Available data »
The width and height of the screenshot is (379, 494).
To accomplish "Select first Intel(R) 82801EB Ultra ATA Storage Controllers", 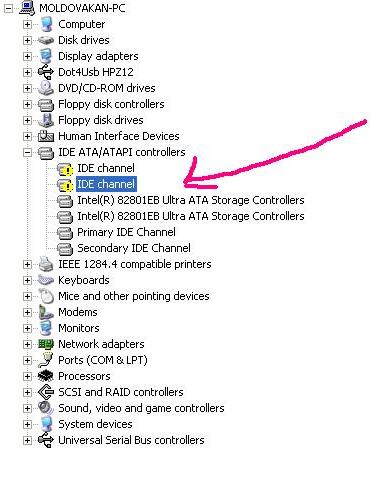I will click(x=191, y=200).
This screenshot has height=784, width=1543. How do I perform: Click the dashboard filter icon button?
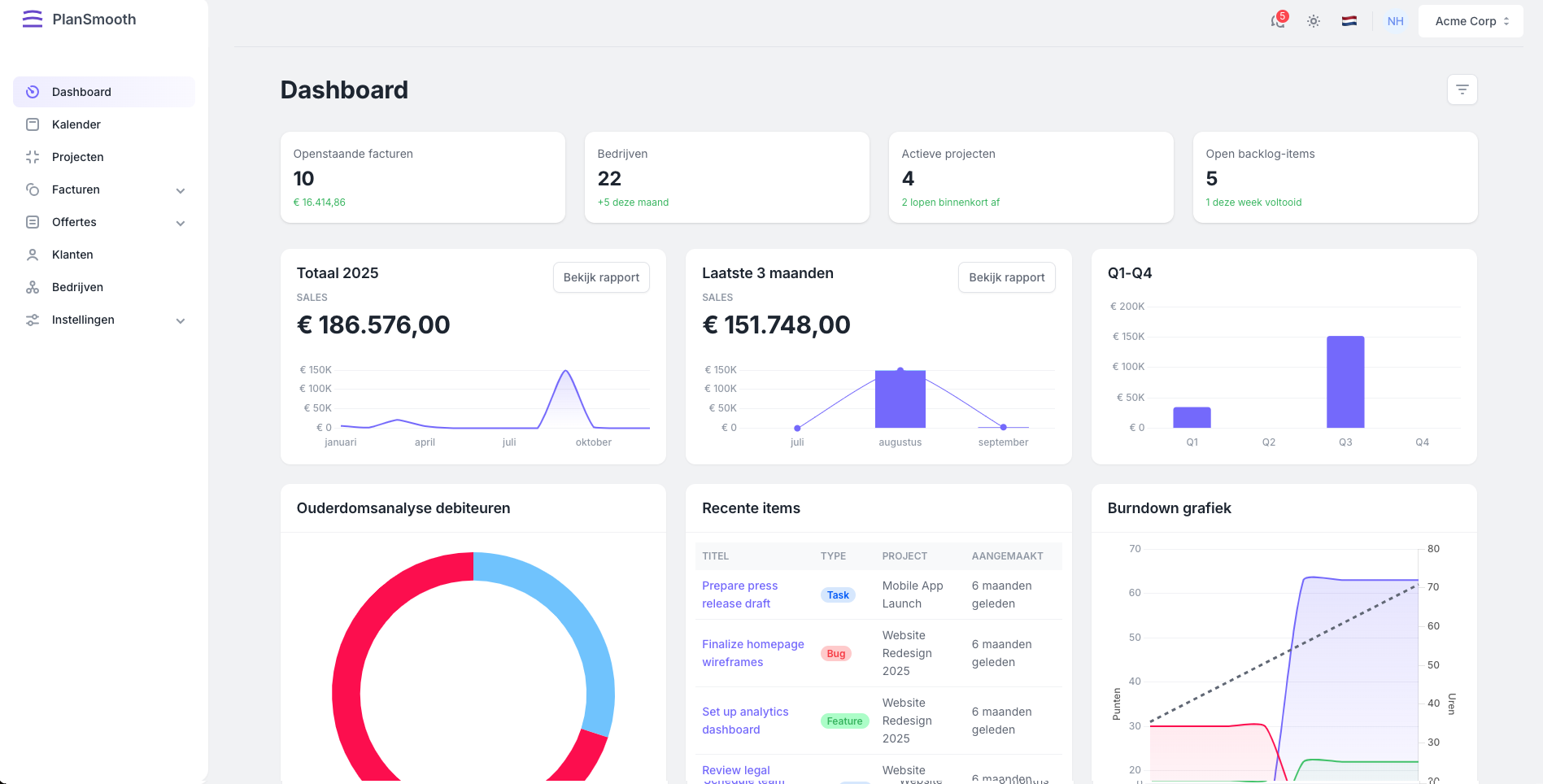pos(1462,89)
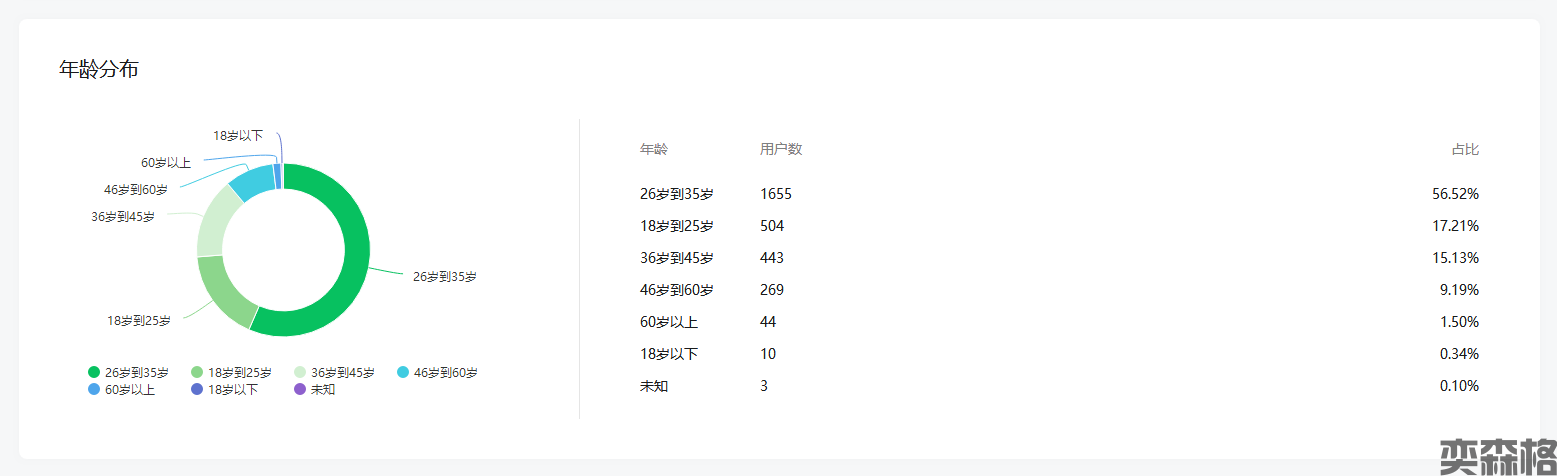The height and width of the screenshot is (476, 1557).
Task: Click the 年龄分布 panel title
Action: 99,70
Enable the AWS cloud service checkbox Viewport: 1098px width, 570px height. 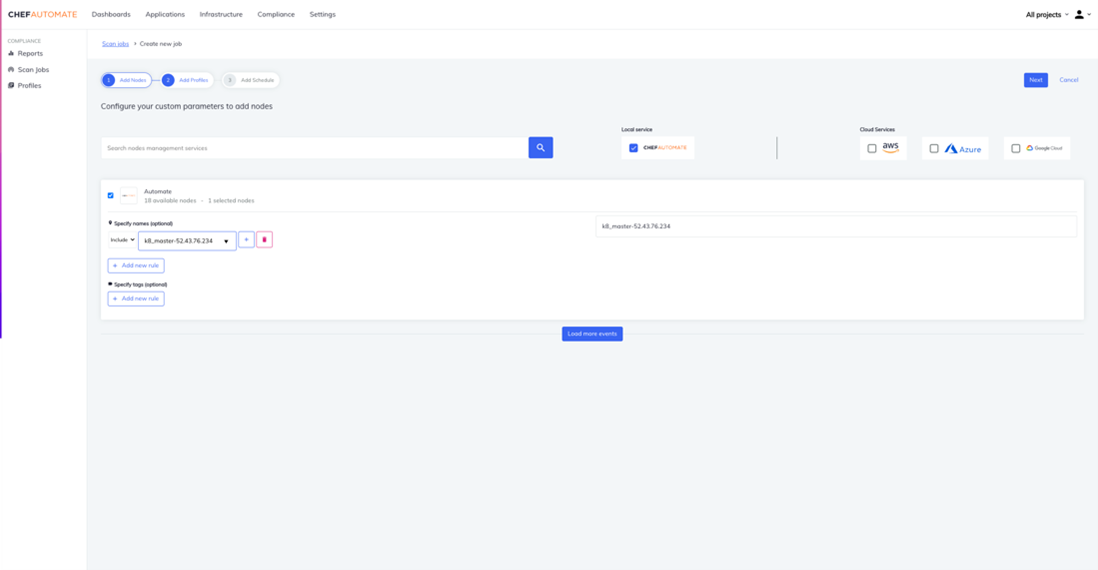click(872, 148)
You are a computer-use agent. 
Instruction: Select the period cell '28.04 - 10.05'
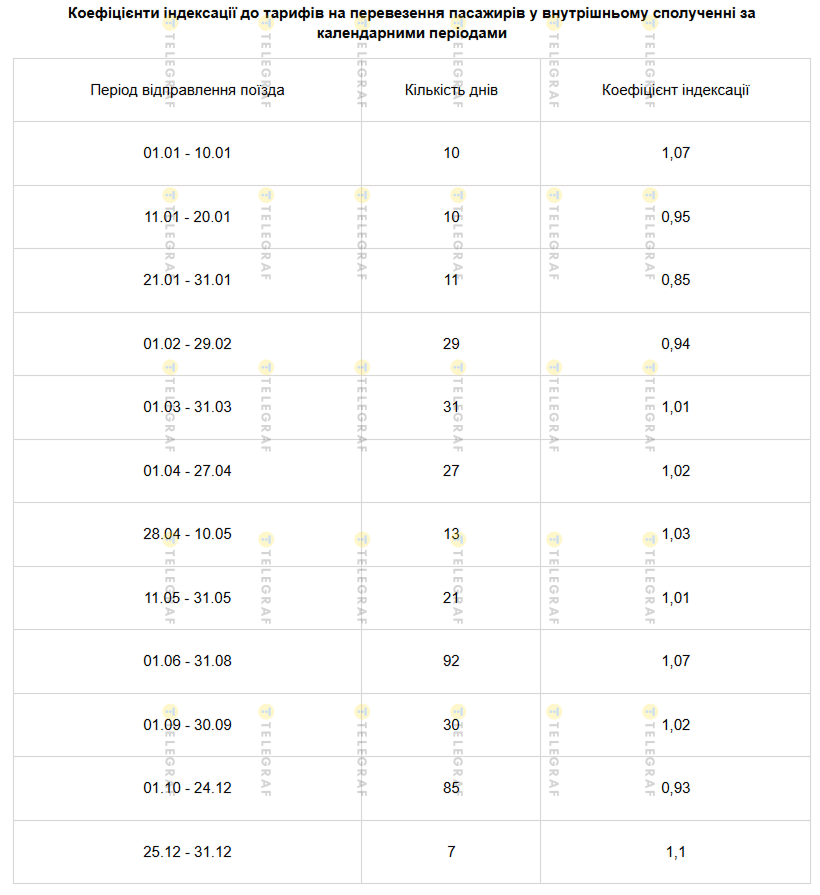(x=187, y=534)
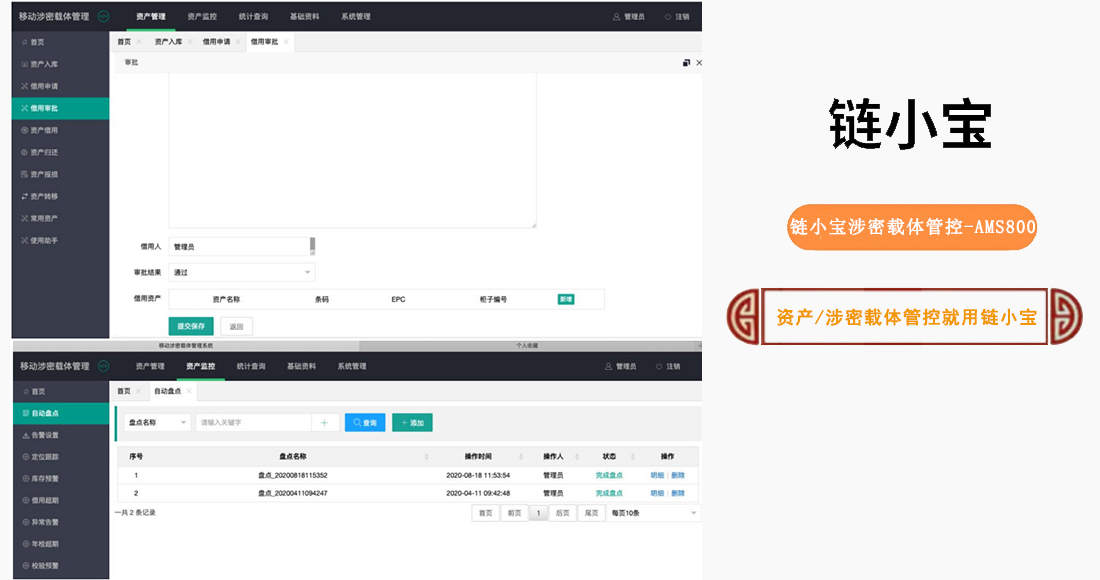The image size is (1100, 580).
Task: Expand the 审批结果 dropdown showing 通过
Action: pos(241,272)

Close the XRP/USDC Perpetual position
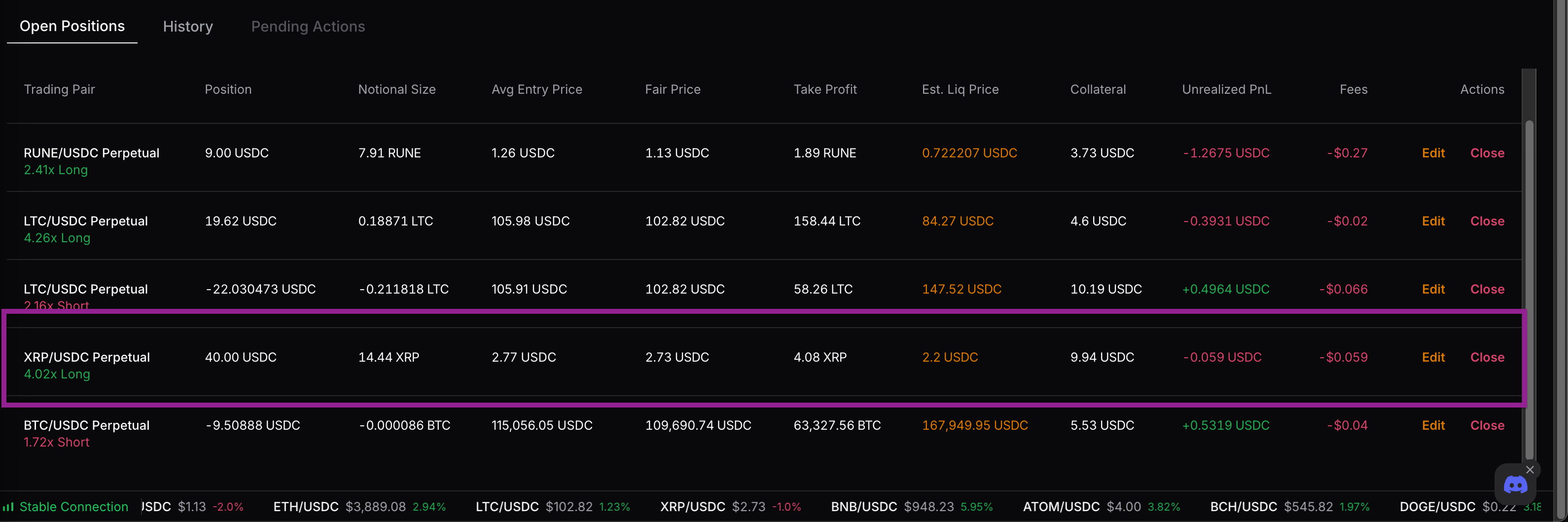click(x=1487, y=358)
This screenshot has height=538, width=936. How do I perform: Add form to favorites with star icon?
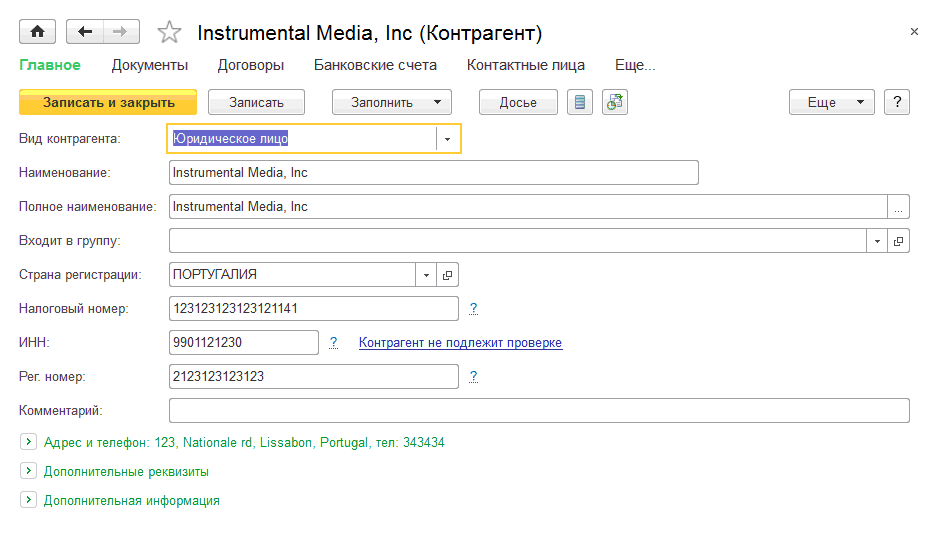pyautogui.click(x=170, y=33)
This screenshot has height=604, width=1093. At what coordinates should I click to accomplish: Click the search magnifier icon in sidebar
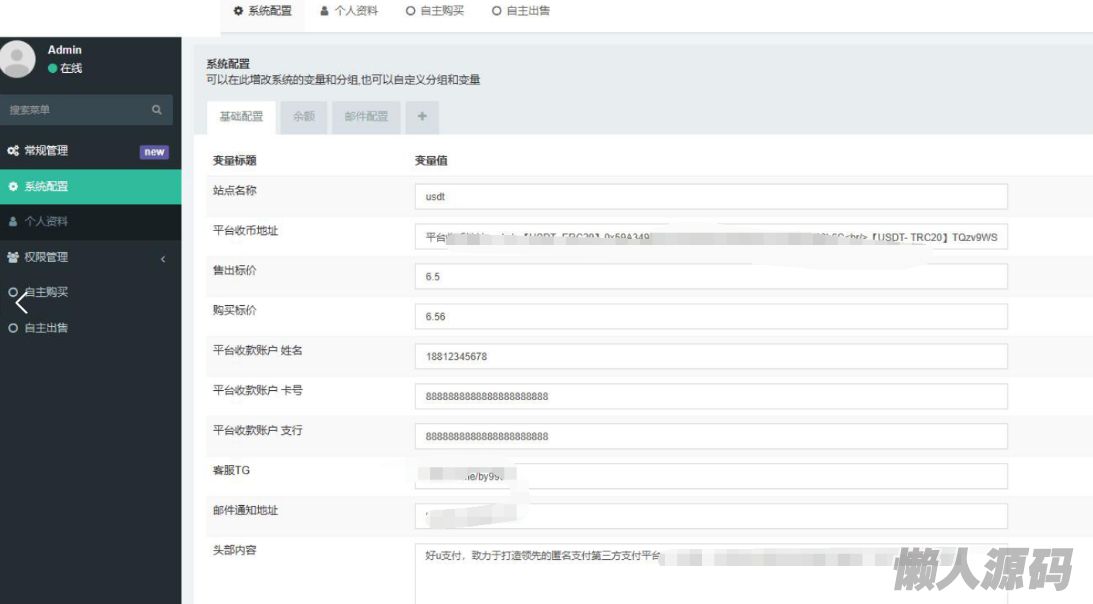[x=156, y=110]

Exercise » Only those lines from the one containing "This screenshot has height=538, width=936." to the end of the material above, retyped exactly and without pictures, belong in your reply.

Output for this exercise »
This screenshot has height=538, width=936. How do I perform: Add form to favorites with star icon?
pyautogui.click(x=170, y=33)
This screenshot has height=604, width=1093. At what coordinates should I click to accomplish: Click the search magnifier icon in sidebar
[x=156, y=110]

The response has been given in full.